Starting at the line that has "Task: Click the reload page icon" and stopping after the last of the items, write those lines out again with the requests included, shift every coordinate in the answers by -111, and leave the pictures out.

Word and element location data
+++++
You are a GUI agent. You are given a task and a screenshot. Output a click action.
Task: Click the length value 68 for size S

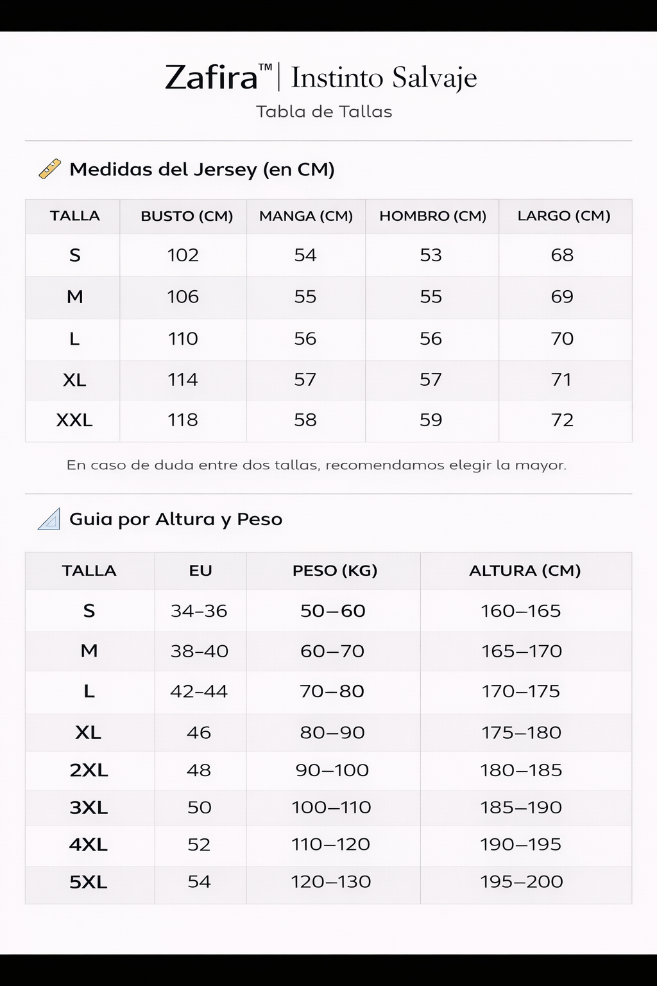(562, 255)
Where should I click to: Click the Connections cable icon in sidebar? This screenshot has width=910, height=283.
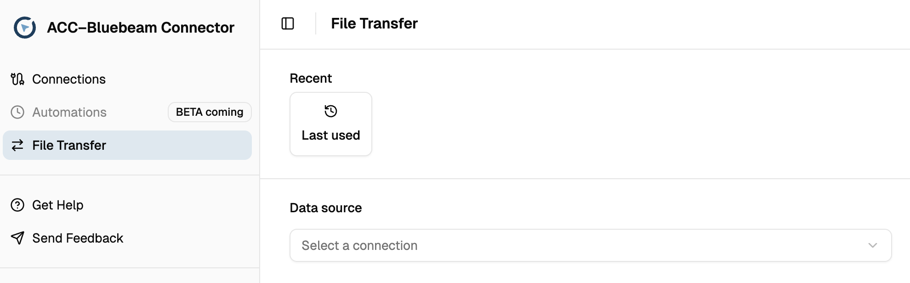coord(17,79)
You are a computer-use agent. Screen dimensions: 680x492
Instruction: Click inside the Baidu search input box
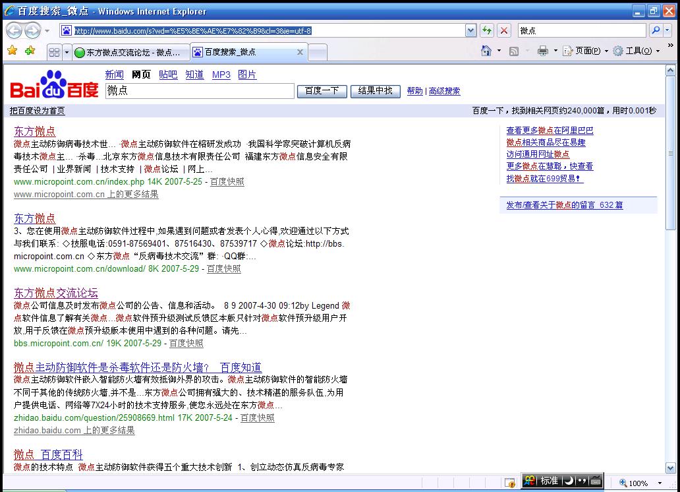200,91
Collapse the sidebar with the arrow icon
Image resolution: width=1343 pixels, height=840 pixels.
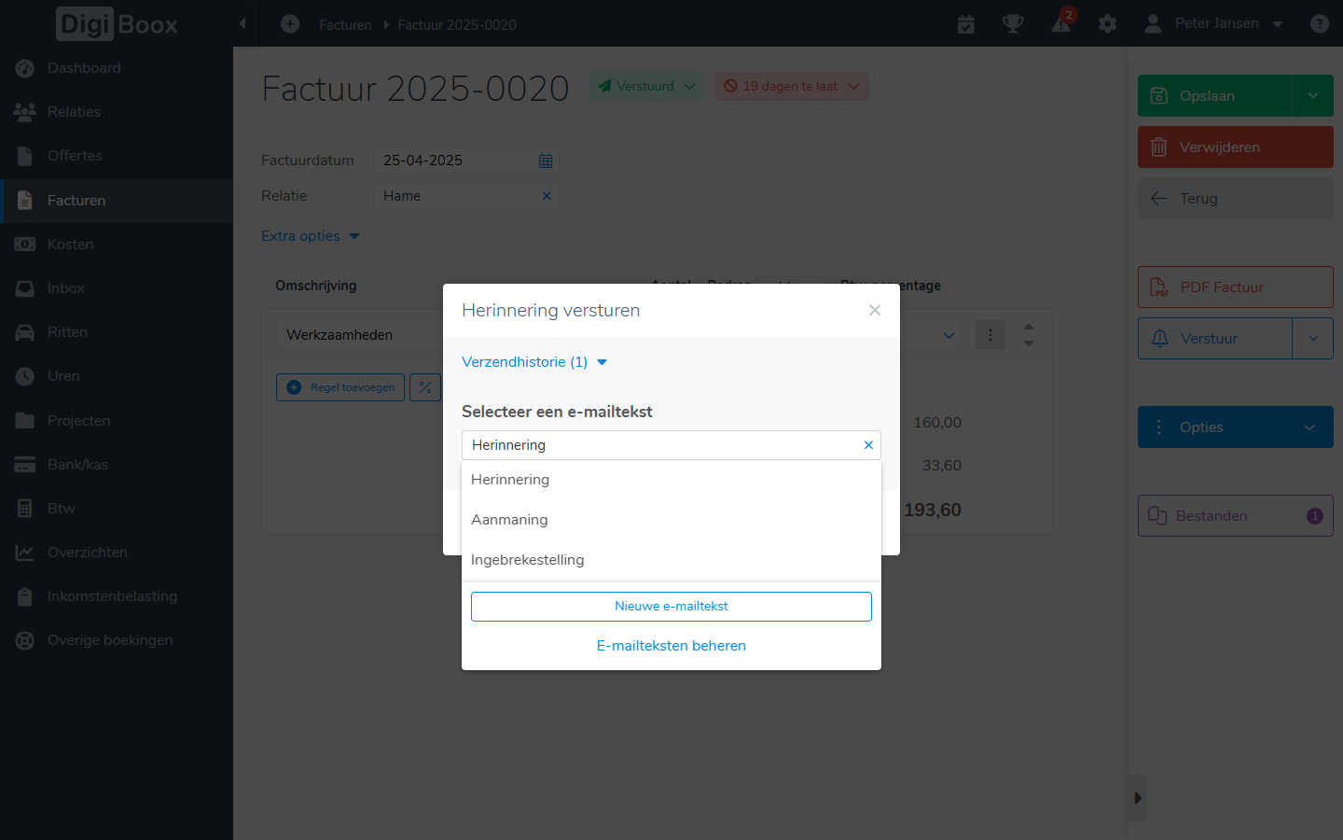(242, 23)
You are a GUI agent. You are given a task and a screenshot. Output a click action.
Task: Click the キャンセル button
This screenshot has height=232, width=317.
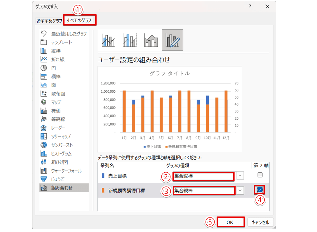260,222
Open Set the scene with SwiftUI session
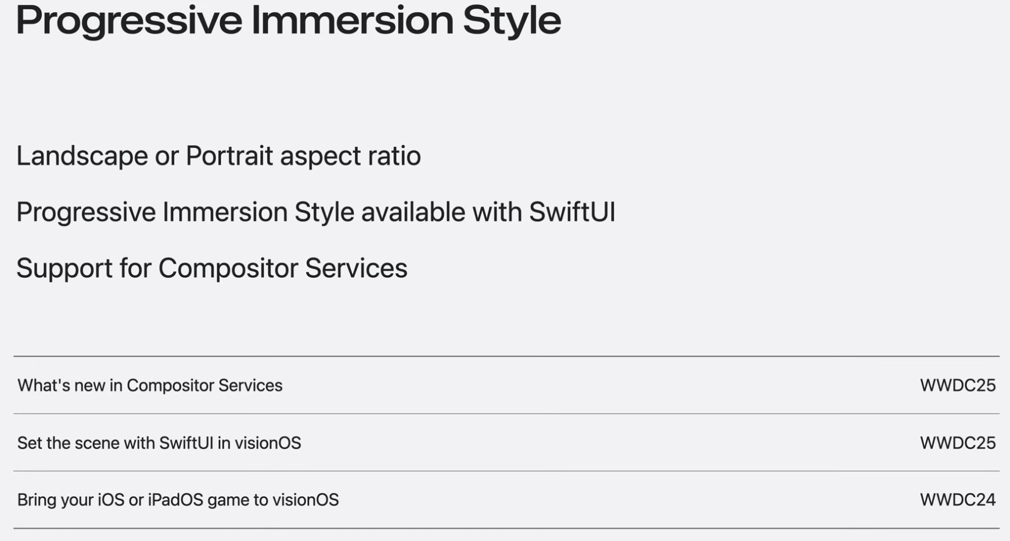 pos(159,443)
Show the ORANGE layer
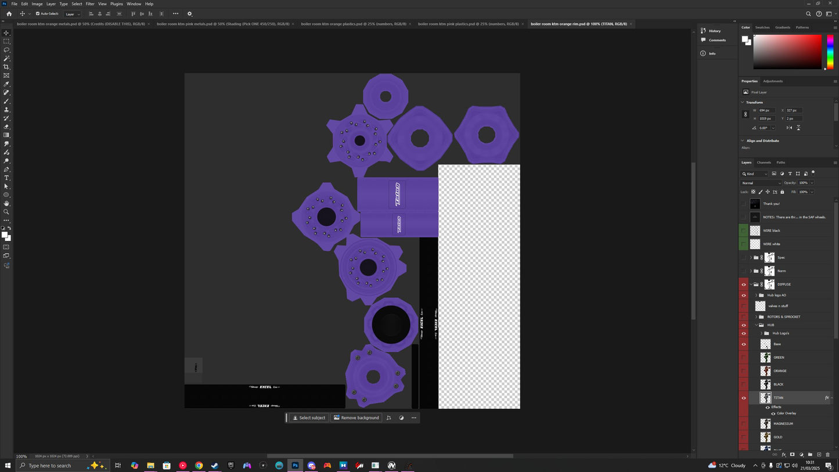839x472 pixels. point(744,371)
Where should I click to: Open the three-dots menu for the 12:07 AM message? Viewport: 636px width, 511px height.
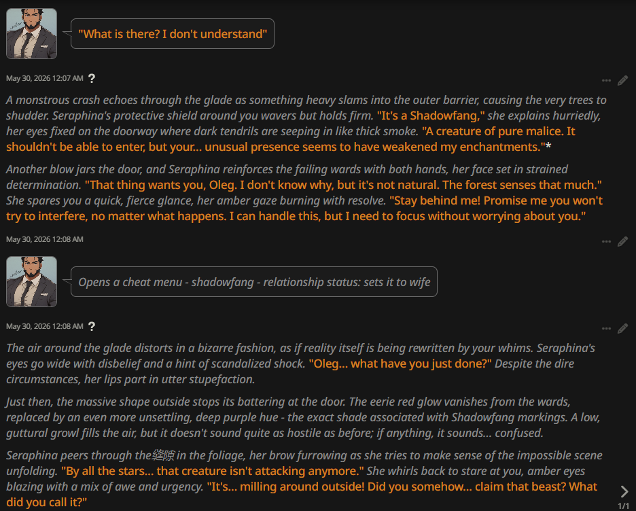(606, 80)
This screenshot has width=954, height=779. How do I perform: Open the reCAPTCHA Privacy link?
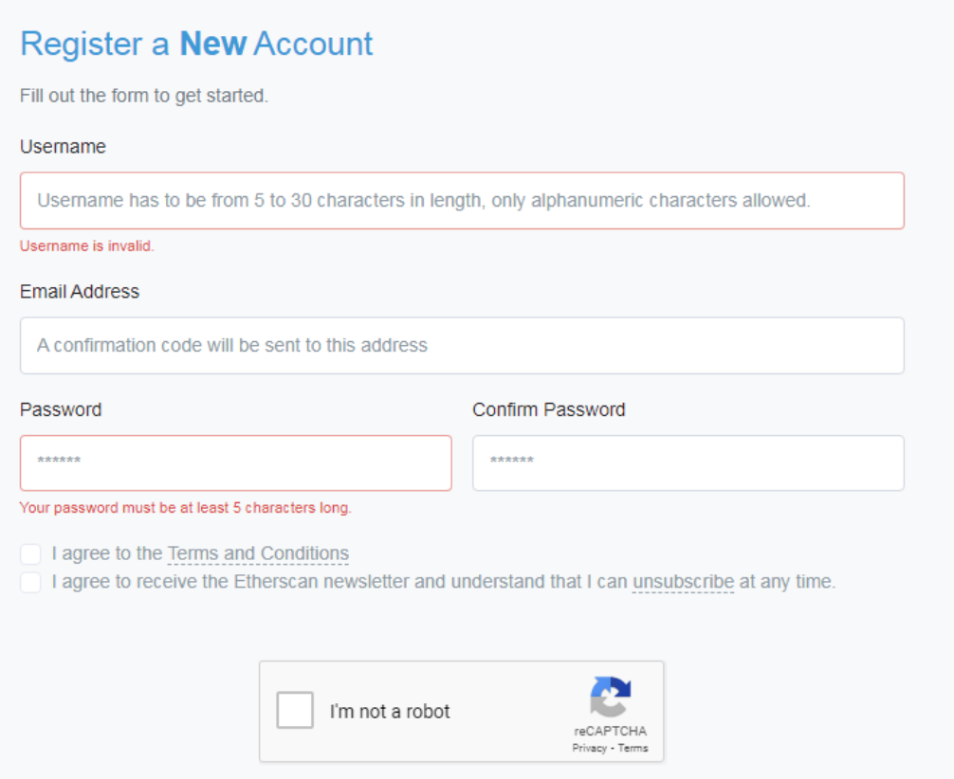(x=589, y=748)
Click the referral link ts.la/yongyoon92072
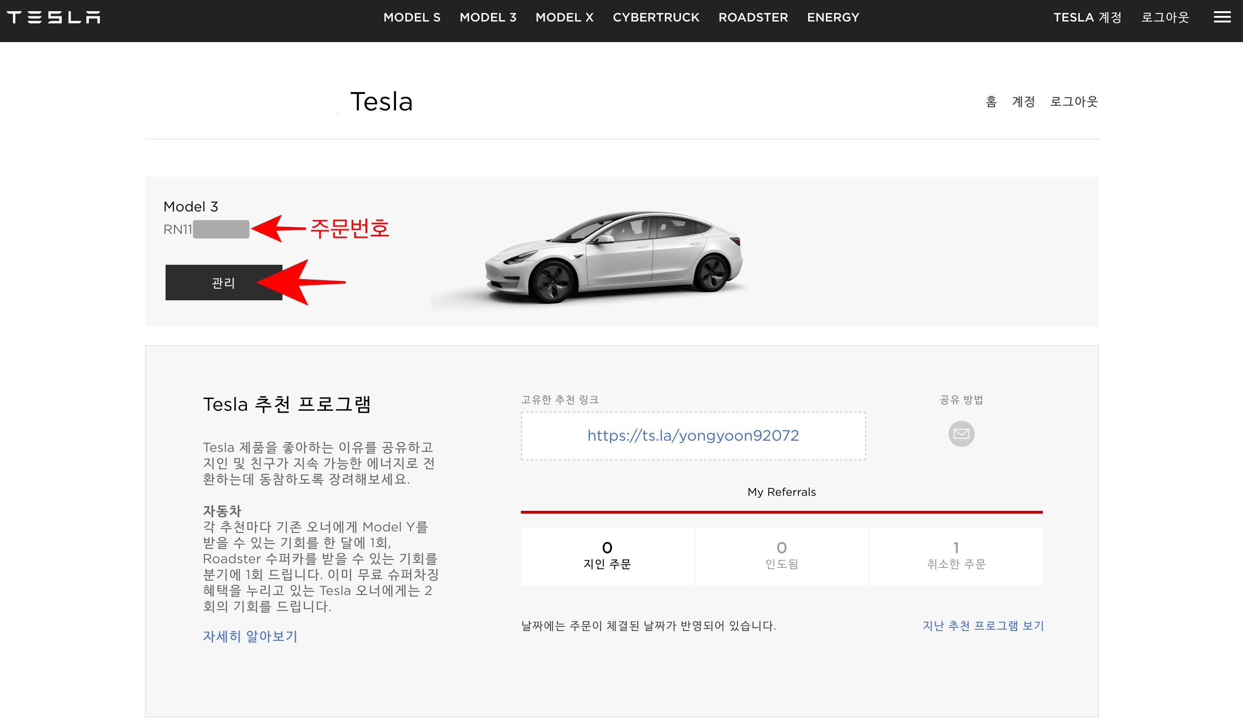This screenshot has width=1243, height=726. click(693, 435)
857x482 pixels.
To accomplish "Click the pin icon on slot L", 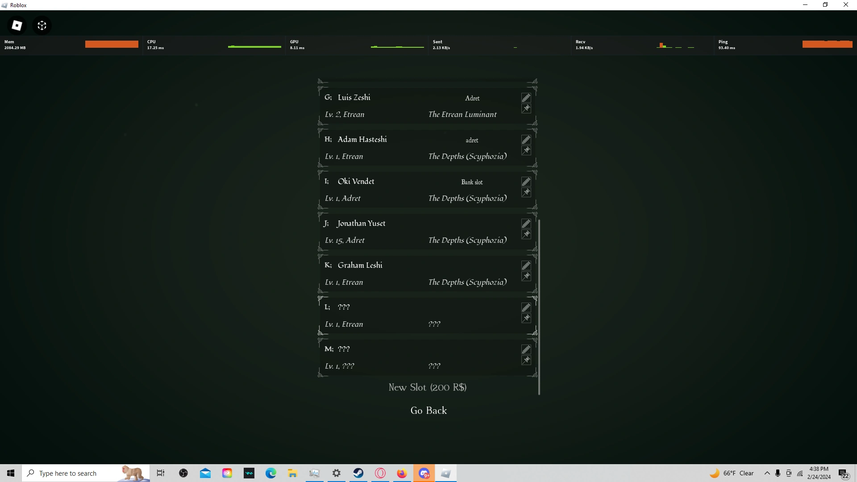I will [526, 318].
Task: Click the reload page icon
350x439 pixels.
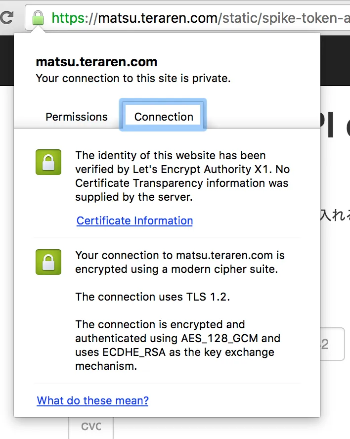Action: [x=6, y=18]
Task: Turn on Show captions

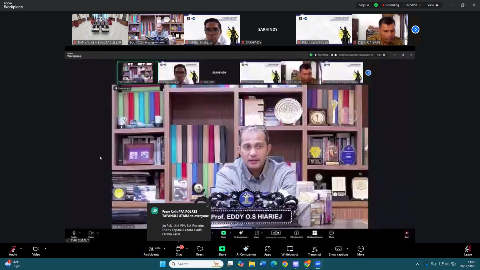Action: pos(338,250)
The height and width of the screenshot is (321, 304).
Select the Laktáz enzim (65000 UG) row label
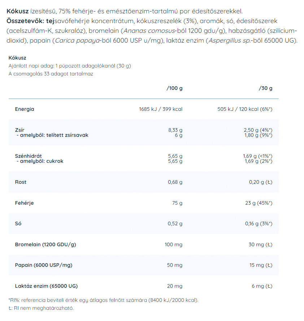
+++++
▶ [COMPLETE RESPONSE]:
Task: Click the reload page icon
350x439 pixels.
Action: [x=-105, y=-93]
Task: Turn on Show captions

Action: pos(227,139)
The height and width of the screenshot is (321, 304).
Select the Laktáz enzim (65000 UG) row label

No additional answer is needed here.